Archive for the ‘Crowdsourcing’ Category

What languages are spoken by crowdsourced workers?

Monday, October 18th, 2010

Language and cognition research that used to take thousands of dollars over several months can now be completed in a matter of hours for a few dollars. This is thanks to the recent proliferation of crowdsourcing technologies like Amazon Mechanical Turk (AMT) and CrowdFlower which have opened up a new avenues of research by engaging a ready, online workforce through microtasking. But we haven’t yet seen much work in cross-language crowdsourced studies (with some notable exceptions from Johns Hopkins like Ann Irvine and Alexandre Klementiev‘s ‘Using Mechanical Turk to Annotate Lexicons for Less Commonly Used Languages‘). There have been a few studies of the demographics of people using AMT, (esp The New Demographics of Mechanical Turk, by Panos Ipeirotis), but no-one had thought to simply ask the workers what languages they spoke. So I did.

Languages spoken by AMT workers

I asked a few hundred AMT workers what languages they spoke other than English. This was staggered over a number of tasks at different times of the day and week to get as much variety as possible. You are welcome to play with the results: crowdsourcing_languages.csv (contact me directly for expanded metadata). This gave about 2,100 data points in total.

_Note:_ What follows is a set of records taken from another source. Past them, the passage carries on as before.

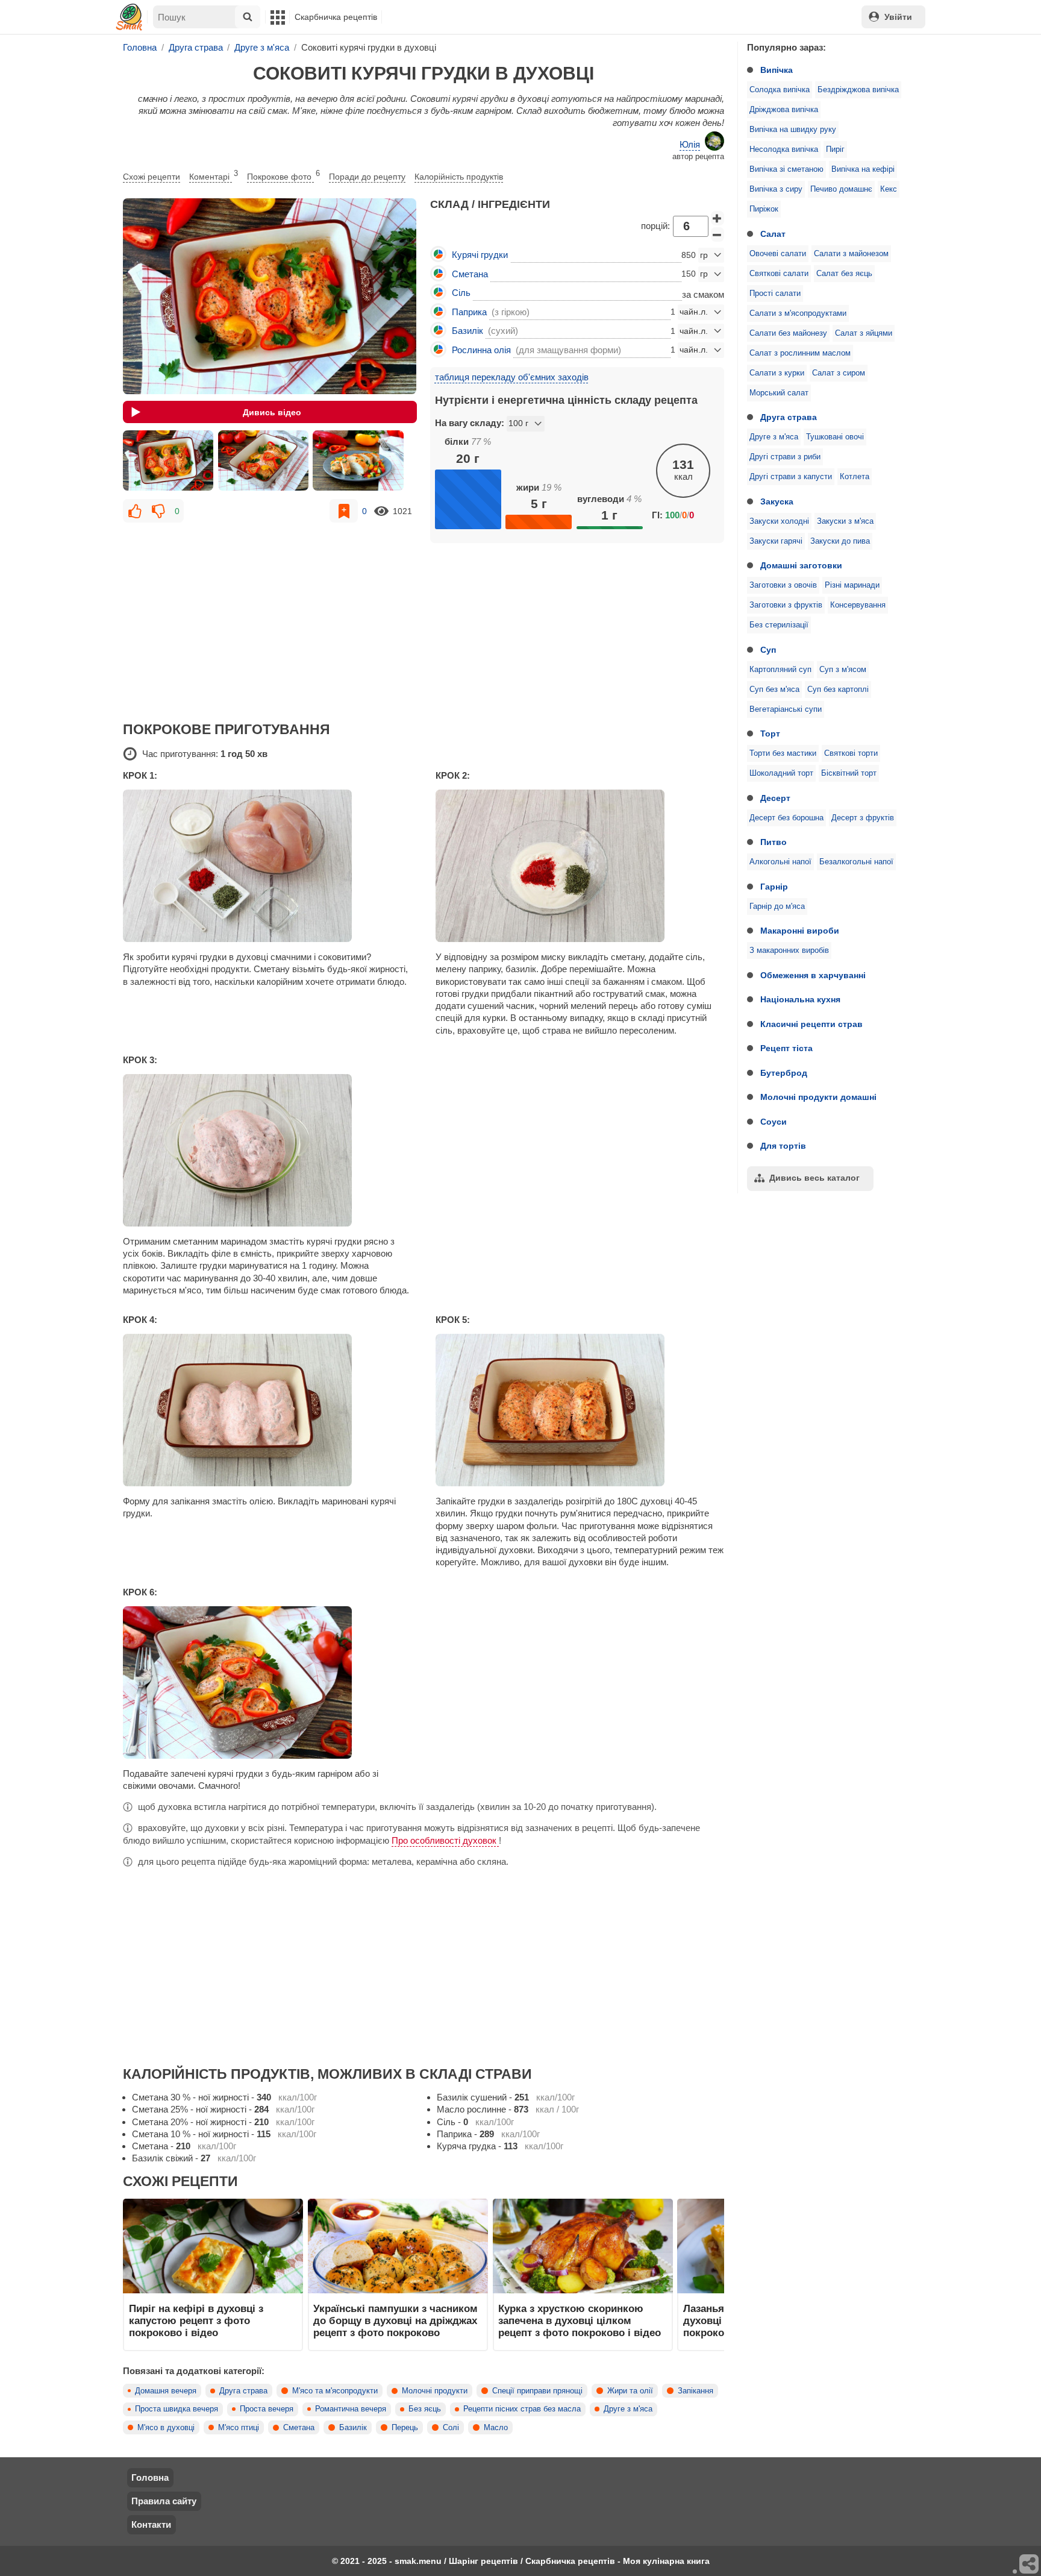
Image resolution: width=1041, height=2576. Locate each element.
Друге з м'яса (773, 437)
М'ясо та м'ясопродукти (335, 2391)
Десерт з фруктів (862, 818)
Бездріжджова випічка (858, 90)
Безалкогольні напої (856, 862)
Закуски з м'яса (845, 521)
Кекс (888, 189)
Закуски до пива (840, 541)
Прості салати (775, 293)
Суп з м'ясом (842, 669)
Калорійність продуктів (458, 176)
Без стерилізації (778, 625)
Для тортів (783, 1146)
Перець (405, 2428)
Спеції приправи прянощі (537, 2391)
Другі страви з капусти (790, 477)
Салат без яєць (844, 273)
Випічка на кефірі (863, 169)
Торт (770, 733)
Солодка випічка (779, 90)
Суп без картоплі (838, 689)
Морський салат (778, 393)
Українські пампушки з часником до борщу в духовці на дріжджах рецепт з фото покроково (395, 2321)
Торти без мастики (782, 753)
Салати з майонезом (851, 254)
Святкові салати (778, 273)
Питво (773, 842)
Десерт (775, 798)
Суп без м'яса (774, 689)
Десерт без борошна (786, 818)
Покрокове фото (283, 175)
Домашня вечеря (165, 2391)
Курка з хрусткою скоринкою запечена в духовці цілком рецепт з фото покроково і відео (579, 2321)
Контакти (151, 2524)
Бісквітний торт (849, 773)
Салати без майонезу (788, 333)
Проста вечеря (266, 2409)
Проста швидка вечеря (176, 2409)
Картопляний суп (780, 669)
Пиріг (835, 149)
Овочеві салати (777, 254)
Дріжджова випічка (783, 109)
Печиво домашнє (841, 189)
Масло (496, 2428)
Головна (150, 2477)
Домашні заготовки (801, 565)
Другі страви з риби (785, 457)
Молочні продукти (434, 2391)
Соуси (773, 1121)
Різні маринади (852, 585)
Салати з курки (776, 373)
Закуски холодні (779, 521)
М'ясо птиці (238, 2428)
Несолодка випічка (783, 149)
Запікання (695, 2391)
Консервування (858, 605)
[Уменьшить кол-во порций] (717, 234)
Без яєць (424, 2409)
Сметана (298, 2428)
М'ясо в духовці (166, 2428)
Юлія (690, 144)
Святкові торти (851, 753)
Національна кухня (800, 999)
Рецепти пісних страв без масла (522, 2409)
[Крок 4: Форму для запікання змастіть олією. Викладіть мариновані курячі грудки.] (267, 1410)
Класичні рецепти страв (811, 1024)
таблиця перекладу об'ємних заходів (512, 377)
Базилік (353, 2428)
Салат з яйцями (863, 333)
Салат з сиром (838, 373)
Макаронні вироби (799, 930)
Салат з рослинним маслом (800, 353)
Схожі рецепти (151, 176)
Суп (768, 650)
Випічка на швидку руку (792, 129)
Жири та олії (630, 2391)
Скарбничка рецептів (336, 17)
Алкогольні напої (780, 862)
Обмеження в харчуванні (813, 975)
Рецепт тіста (786, 1048)
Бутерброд (783, 1073)
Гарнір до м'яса (777, 906)
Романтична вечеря (350, 2409)
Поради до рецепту (367, 176)
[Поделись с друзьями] (1029, 2564)
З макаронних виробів (789, 950)
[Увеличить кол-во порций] (717, 218)
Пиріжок (763, 209)
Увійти (898, 17)
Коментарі (213, 175)
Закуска (776, 501)
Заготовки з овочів (783, 585)
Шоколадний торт (781, 773)
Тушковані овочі (835, 437)
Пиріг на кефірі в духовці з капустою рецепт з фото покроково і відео (196, 2321)
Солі (451, 2428)
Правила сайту (163, 2501)
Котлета (854, 477)
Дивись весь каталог (814, 1178)
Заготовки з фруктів (785, 605)
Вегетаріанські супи (785, 709)
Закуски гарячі (775, 541)
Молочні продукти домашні (818, 1097)
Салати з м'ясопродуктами (797, 313)
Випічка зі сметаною (786, 169)
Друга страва (788, 417)
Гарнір (774, 886)
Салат (773, 234)
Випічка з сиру (775, 189)
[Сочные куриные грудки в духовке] (168, 460)
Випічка (776, 70)
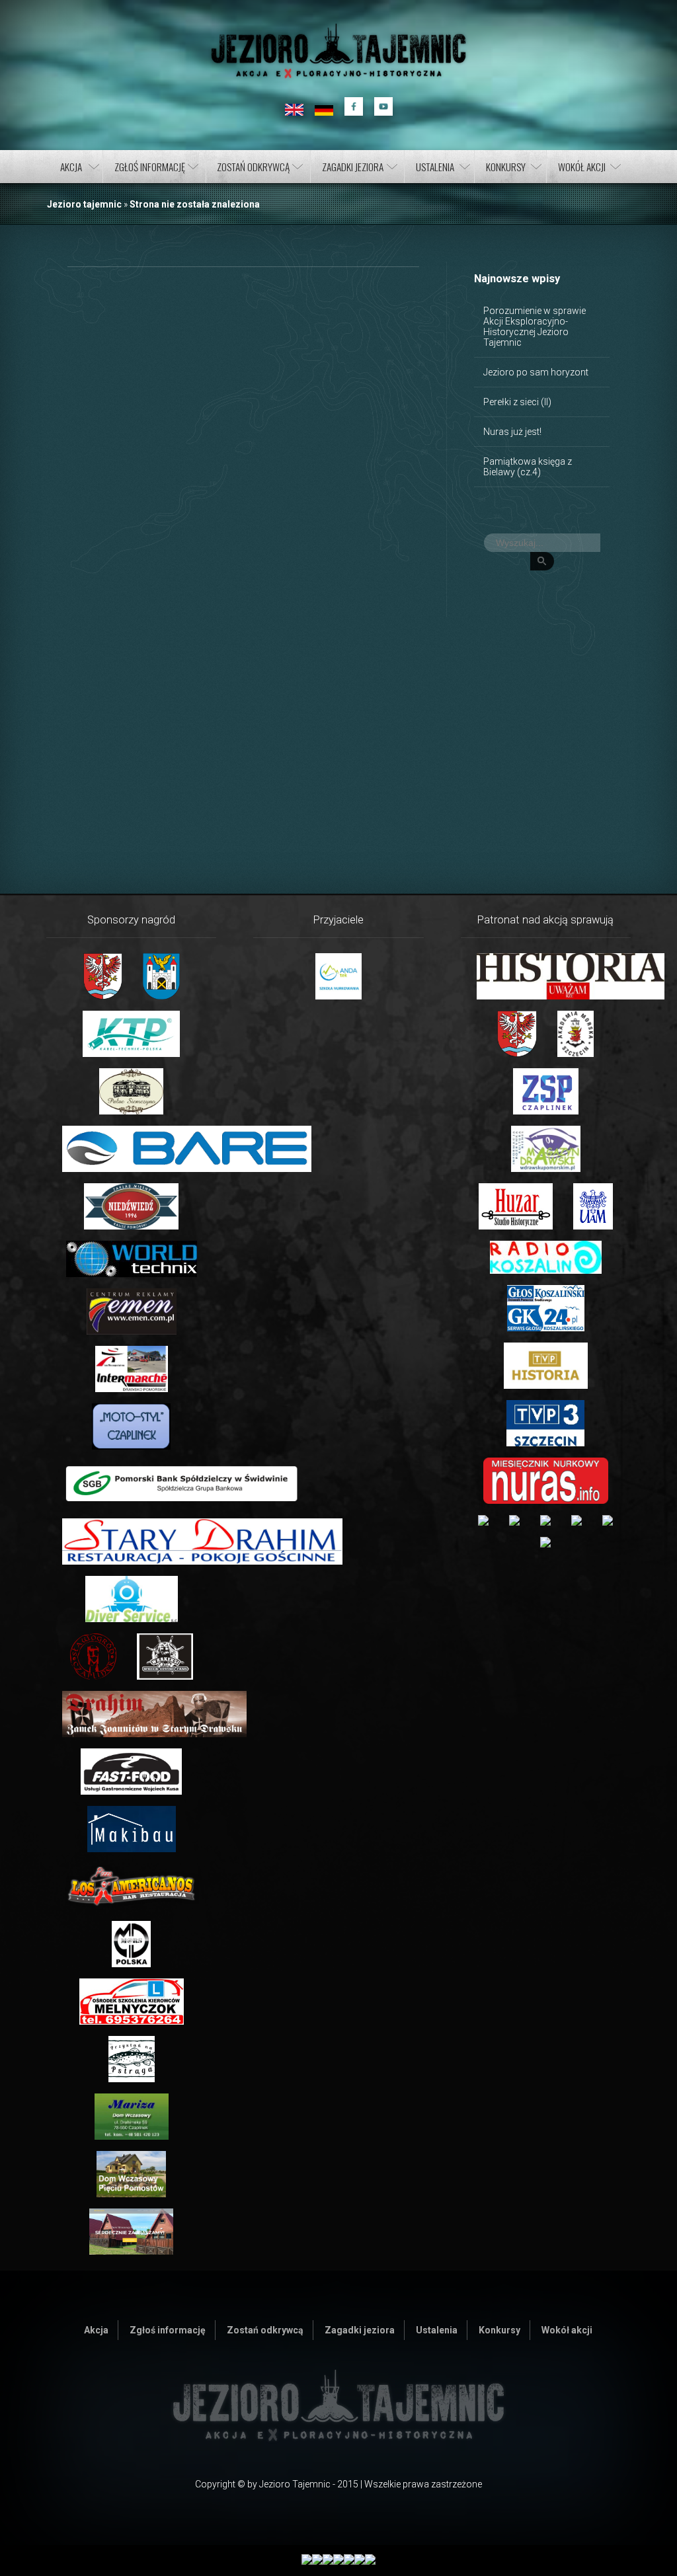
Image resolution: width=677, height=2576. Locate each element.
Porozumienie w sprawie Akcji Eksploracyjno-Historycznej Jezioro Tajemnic (534, 326)
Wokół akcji (582, 166)
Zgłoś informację (149, 166)
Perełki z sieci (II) (517, 402)
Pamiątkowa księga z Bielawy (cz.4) (527, 466)
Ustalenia (435, 166)
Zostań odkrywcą (253, 166)
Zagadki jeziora (352, 166)
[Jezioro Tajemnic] (338, 51)
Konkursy (506, 166)
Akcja (71, 166)
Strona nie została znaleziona (195, 204)
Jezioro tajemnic (84, 204)
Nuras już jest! (512, 431)
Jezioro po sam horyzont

The languages were (deep breath): Afrikaans, Albanian, American Sign Language, Ancient Greek, Arabic, Assamese, Badaga, Bengali, Bhojpuri, Bulgarian, Cantonese, Catalan, Caucasian, Cebuano, Chattisgarhi, Chinese, Coorgi, Creole, Croatian, Czech, Danish, Dusun, Dutch, Esperanto, Estonian, Farsi, Finnish, Flemish, French, Fuzhou, Galician, Garwali, German, Greek, Gujarati, Haryanvi, Hawaiian, Hebrew, Hindi, Hokkien, Hungarian, Icelandic, Ilocano, Ilonggo, Indonesian, Irish, Italian, Japanese, Kadazan, Kannada, Kiswahili, Klingon, Konkani, Korean, Kurdish, Kutchi, Latin, Latvian, Lithuanian, Macedonian, Maithli, Malay, Malayalam, Mandarin, Manipuri, Marathi, Marwari, Nepali, Norwegian, Orriya, Pa Dutch, Pig Latin, Plattduitsch, Polish, Portuguese, Punjabi, Pushto, Rajasthani, Romanian, Russian, Sanskrit, Serbian, Shanghainese, Sindhi, Slovenian, Sowrashtra, Spanish, Swedish, Swiss German, Tagalog, Tamil, Telugu, Thai, Tulu, Turkish, Ukrainian, Urdu, Vietnamese, Visayan, Yiddish and Yupik! By smoothing estimates, it is safe to predict that at least a few hundred more are spoken by AMT workers.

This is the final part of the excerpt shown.